Maricopa County housing market recovering

home sales

In another sign the housing market is slowly recovering, the number of delinquent property tax liens sold to investors during the annual auction in 2015 is down in Maricopa County. According to County Treasurer, Charles “Hos” Hoskins, sales for the auction this year averaged just over 12,000 properties, compared to over 21,000 during the recession years.

Hoskins said this year’s totals are right at pre-recession levels, and is the second consecutive year the sales have been at the 12,000 level.

“I would say this means we have turned the corner and we are seeing recovery,” Hoskins said. “The worst is clearly over for homeowners.”

Nevertheless, Hoskins is predicting that more than 400 property foreclosures will occur this year. That’s because the liens sold in the February 2012 auction for tax year 2010 became eligible to be foreclosed this past February. Delinquent tax liens are purchased by investors during an on-line auction in February each year, and can be foreclosed three years later.

Foreclosures have increased from 55 in 2008 to 377 in 2014. When a lien is sold the investor pays all the taxes, interest and fees owed and bids an interest rate that they want to earn on their investment. This year, the average bid rate was 3.84 percent – the lowest on record. “We saw a dramatic increase in delinquencies during the Great Recession,” Hoskins said. “The other reason for the high number of foreclosures is that delinquent property tax liens must be paid in full and in a lump sum. This lump sum payment provision puts a heavy burden on property owners trying to dig out of the recession.”

Thus, the amount owed to an investor could more than quadruple during the three-year time period before foreclosure. It grows because on June first each year the investor has the right to purchase the liens for following years before they go to auction. These following year liens are added to the original lien and all years must be paid in a lump sum. For example, a 2013 lien for $1000 purchased in February would allow the investor to purchase the 2014 lien on June 1, 2015.

Now the homeowner must pay the investor a lump sum of $2000 plus interest and fees to clear the lien. Add another $1000 each, plus interest and fees, for the 2015 and 2016 tax years and the lump sum amount that must be paid to the investor to avoid foreclosure would be well over $6,000 in February 2018. “This is a nearly impossible burden and has caused numerous homeowners to be taxed out of their homes,” Hoskins said.
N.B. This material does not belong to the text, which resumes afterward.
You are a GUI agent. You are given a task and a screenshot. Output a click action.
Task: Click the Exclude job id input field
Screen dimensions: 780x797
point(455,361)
Hoskins pointed that Maricopa County property owners will see some relief in the future because of legislation passed during the most recent session. The bill, sponsored by Sen. Steve Smith, R- Maricopa and supported by the county treasurer, will separate each year’s lien and allow the homeowner to pay the oldest tax year separately. This means that a homeowner would have until February 2018 to pay the 2013 taxes delaying foreclosure action until the 2014 taxes became eligible in February 2019, and so on for each following year.

Payments on the oldest lien can be made anytime the homeowner chooses, and must be in four equal principal payments plus accrued interest and fees. The new law will take effect in July and only apply to Maricopa County properties. Hoskins said his office will be mailing information to property owners whose taxes are delinquent for tax year 2014 and prior in June.